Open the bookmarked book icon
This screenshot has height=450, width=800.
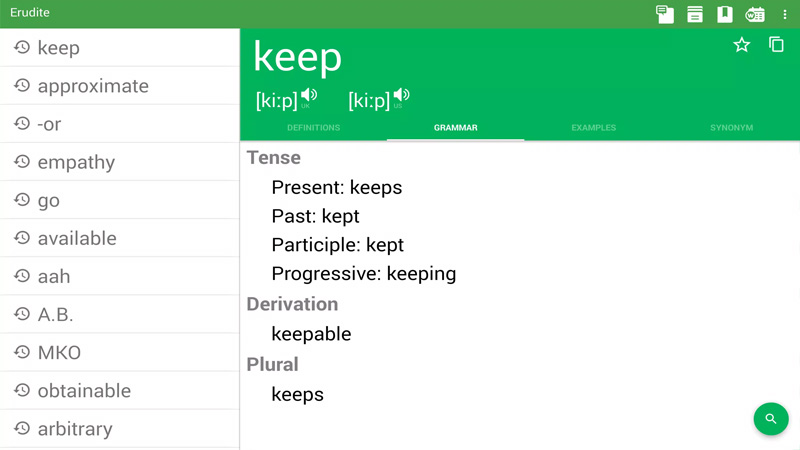725,14
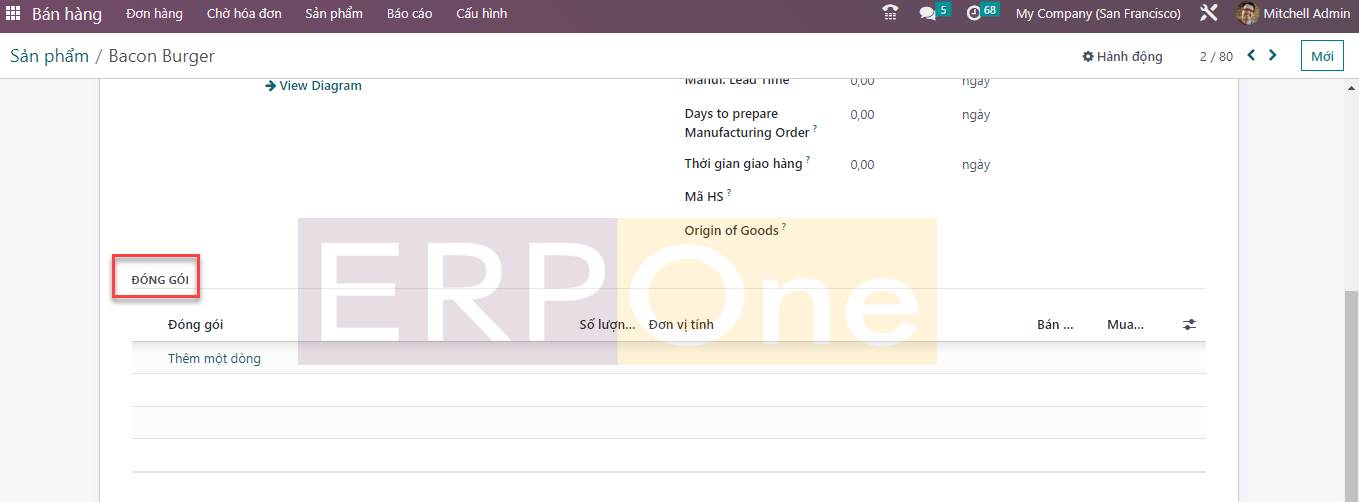Go to the next product record
Image resolution: width=1359 pixels, height=502 pixels.
(x=1273, y=56)
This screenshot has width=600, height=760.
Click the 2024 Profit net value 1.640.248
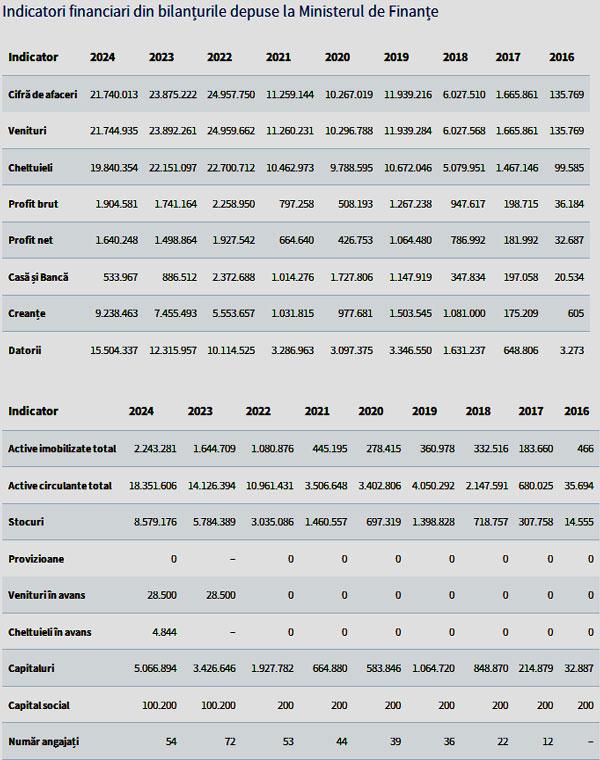[x=116, y=240]
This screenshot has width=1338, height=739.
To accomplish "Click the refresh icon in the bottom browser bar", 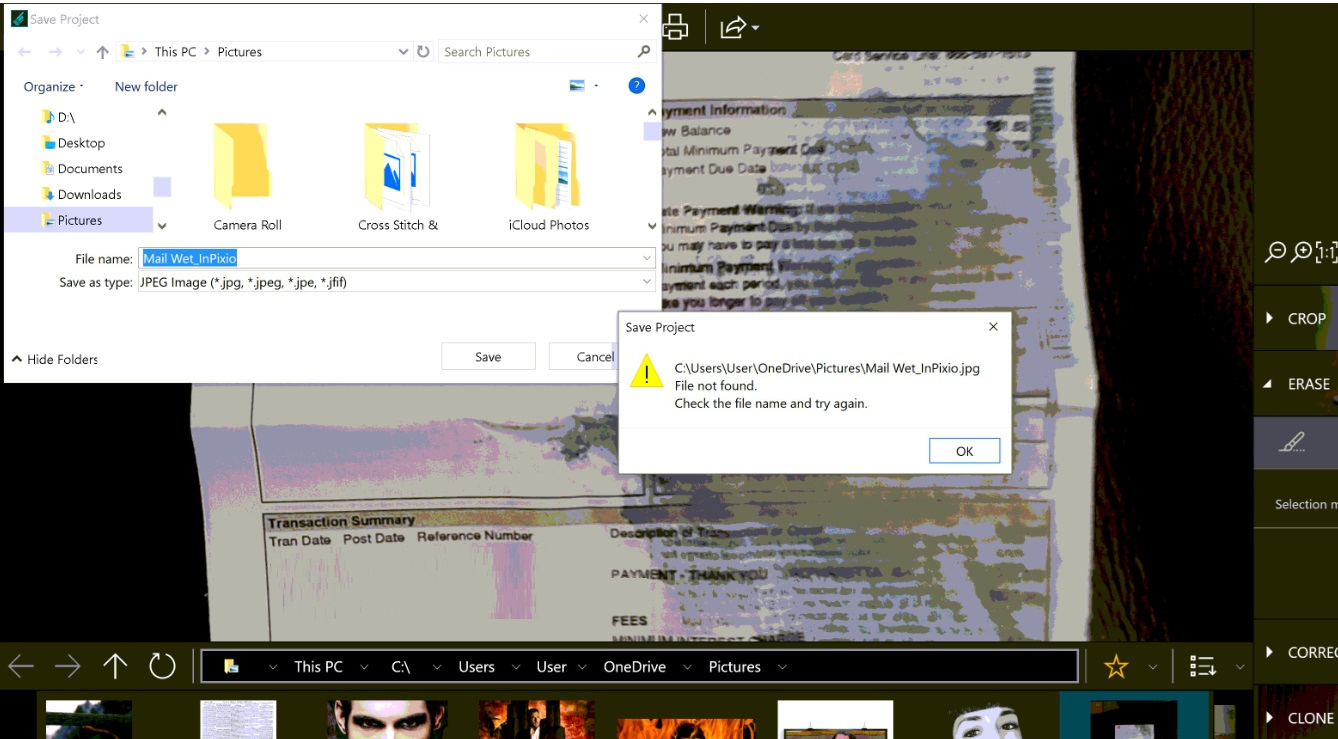I will click(162, 666).
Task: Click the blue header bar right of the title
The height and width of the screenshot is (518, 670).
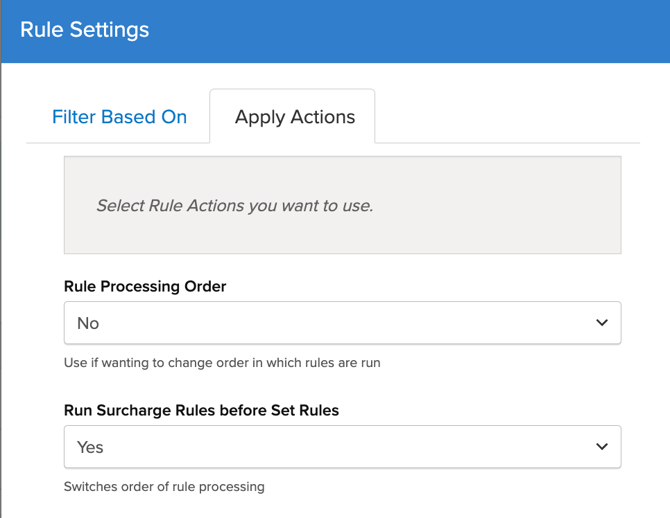Action: tap(420, 30)
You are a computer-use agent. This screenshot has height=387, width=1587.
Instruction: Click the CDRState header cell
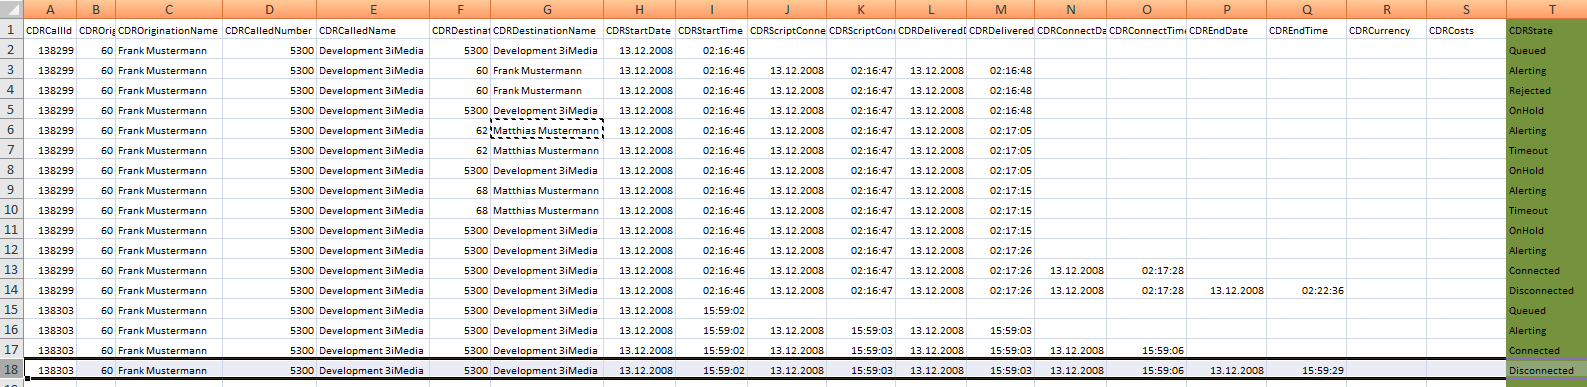1546,30
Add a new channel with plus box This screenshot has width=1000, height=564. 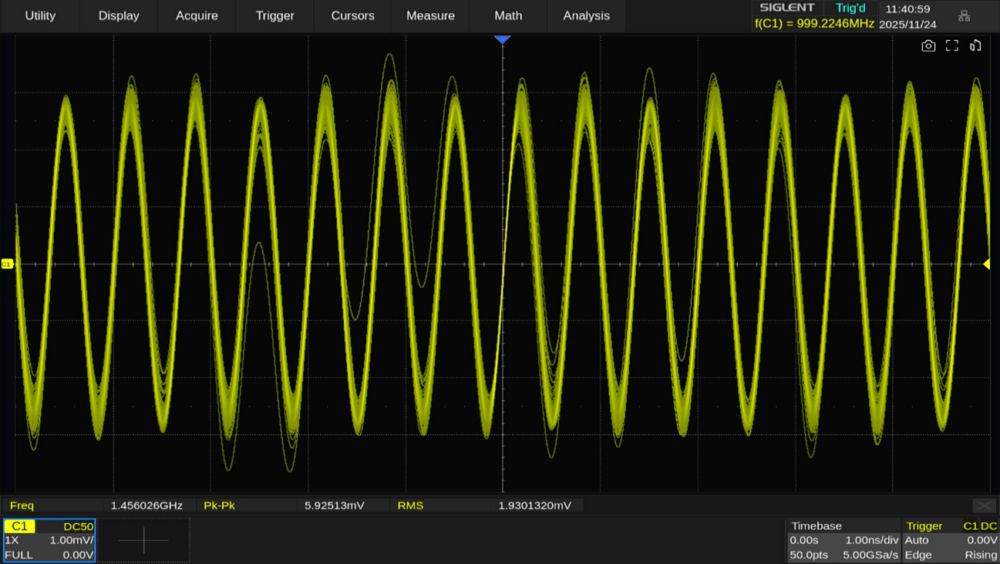pyautogui.click(x=143, y=541)
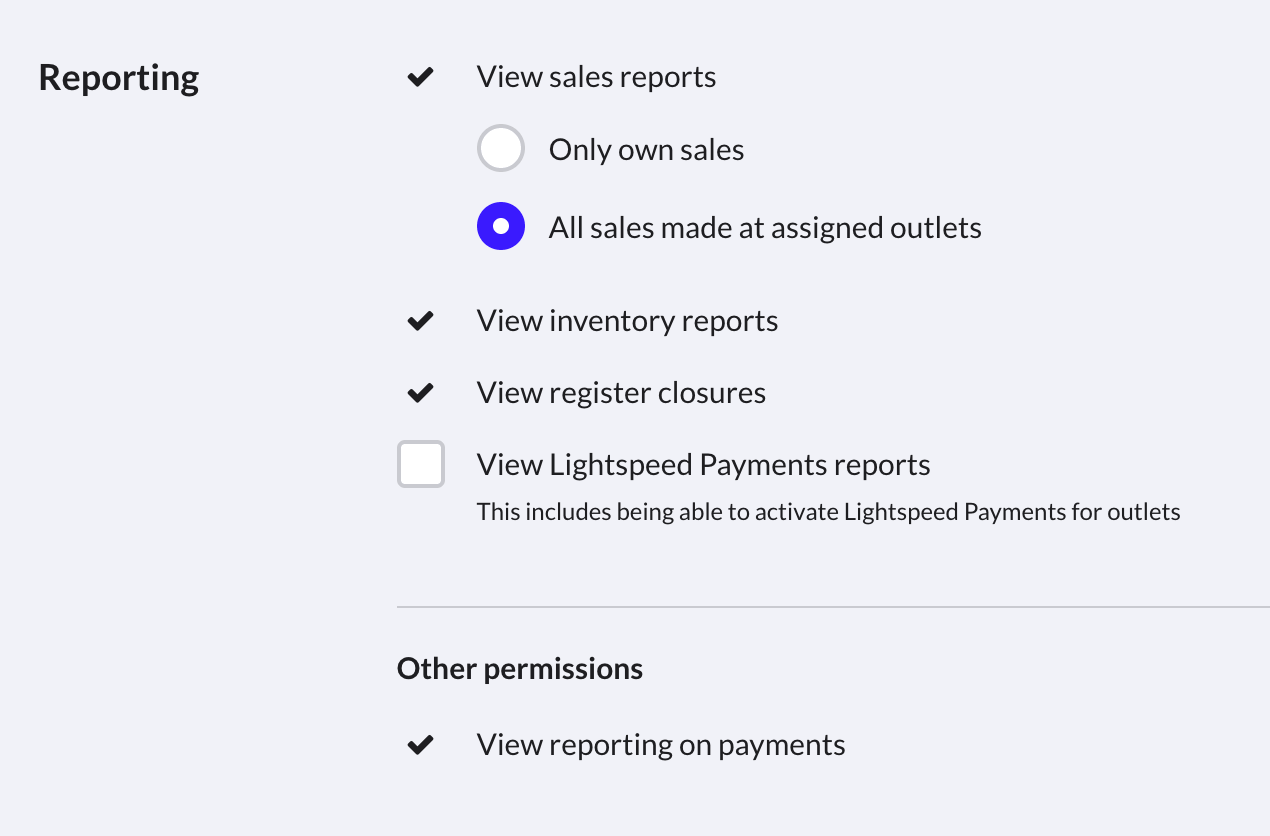Click the View register closures label
The height and width of the screenshot is (836, 1270).
(x=621, y=393)
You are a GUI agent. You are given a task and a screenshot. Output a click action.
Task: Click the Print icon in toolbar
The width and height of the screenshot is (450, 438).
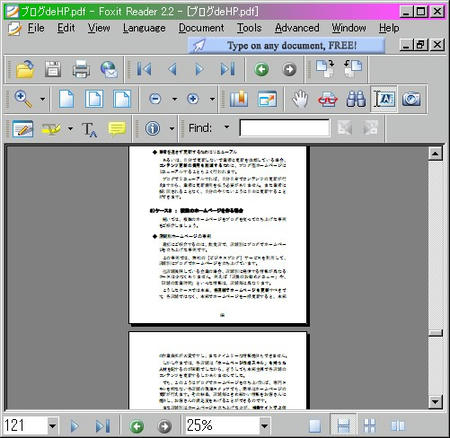[81, 69]
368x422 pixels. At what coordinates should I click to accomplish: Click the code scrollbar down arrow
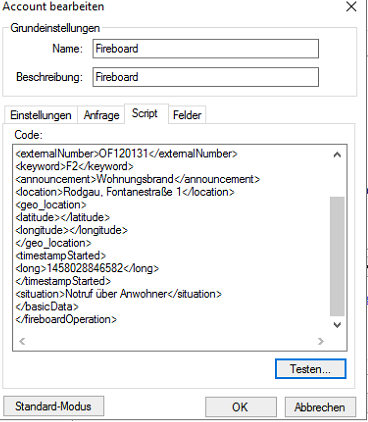[x=337, y=325]
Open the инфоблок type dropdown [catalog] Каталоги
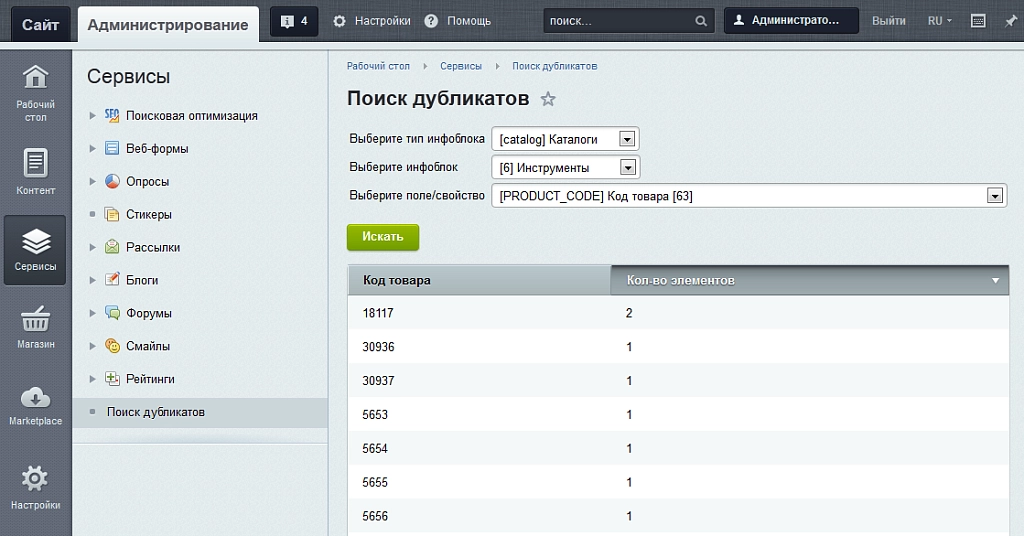 [x=565, y=139]
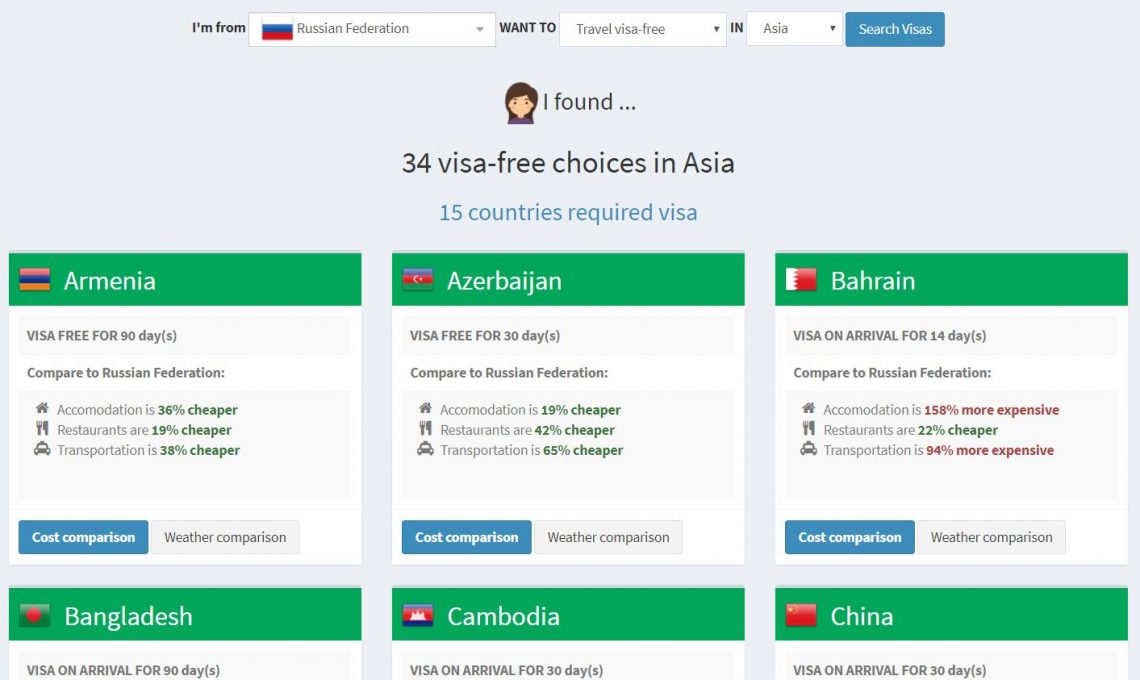Image resolution: width=1140 pixels, height=680 pixels.
Task: Open '15 countries required visa' link
Action: (568, 212)
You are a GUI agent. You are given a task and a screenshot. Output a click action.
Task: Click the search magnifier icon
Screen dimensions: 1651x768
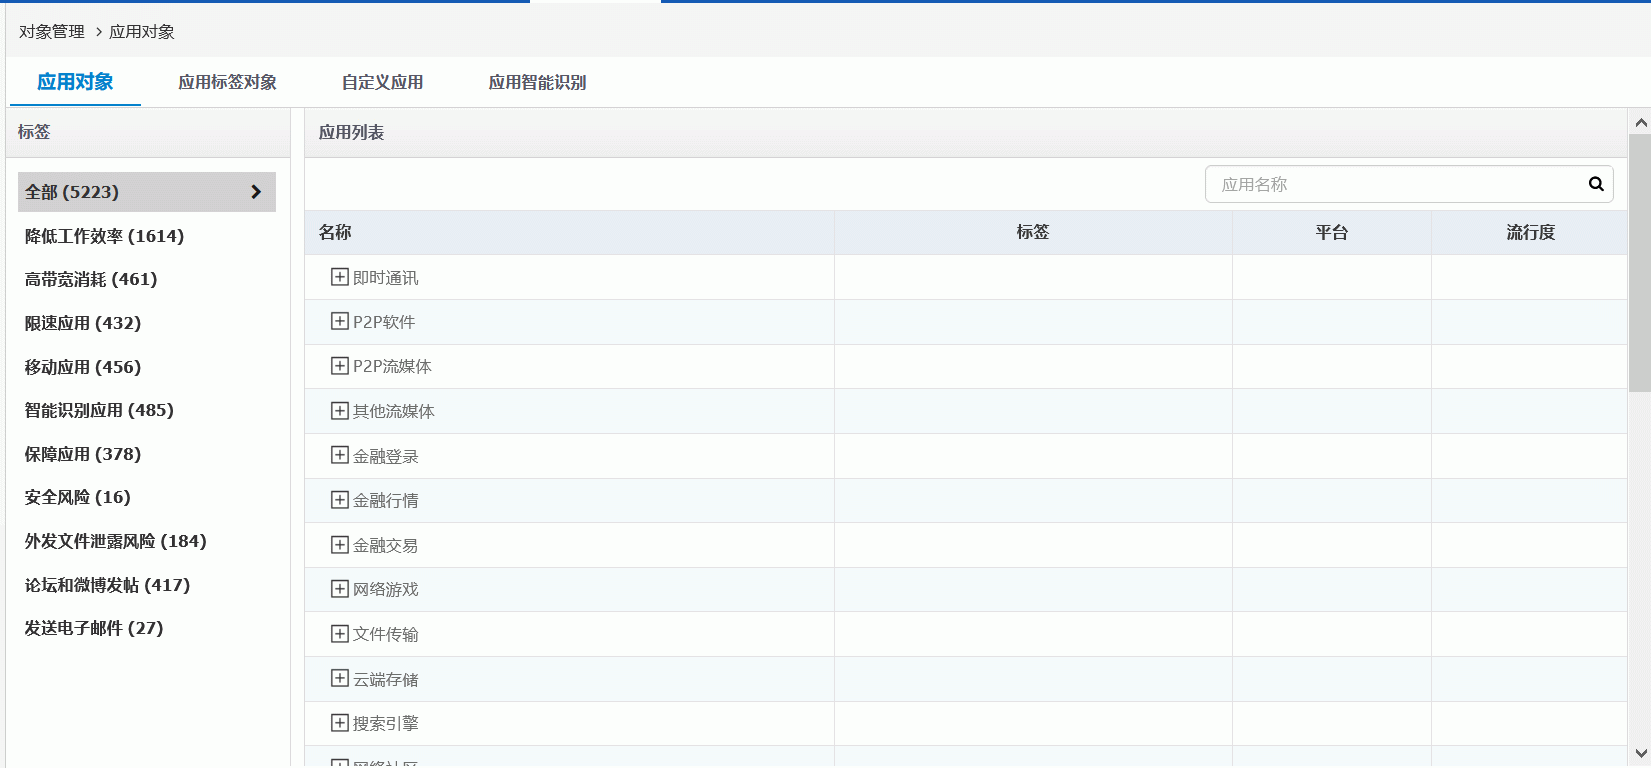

Your instructions:
Exactly and only the lines from the one holding "Open the инфоблок" through the final line of the material must be returned, both ends included, without any pictures.

Response area:
Open the инфоблок type dropdown [catalog] Каталоги
 [x=565, y=139]
Image resolution: width=1140 pixels, height=680 pixels.
Task: Open '15 countries required visa' link
Action: (568, 212)
You are a GUI agent. You are given a task and a screenshot. Output a click action.
Task: Click the search magnifier icon
Screen dimensions: 1651x768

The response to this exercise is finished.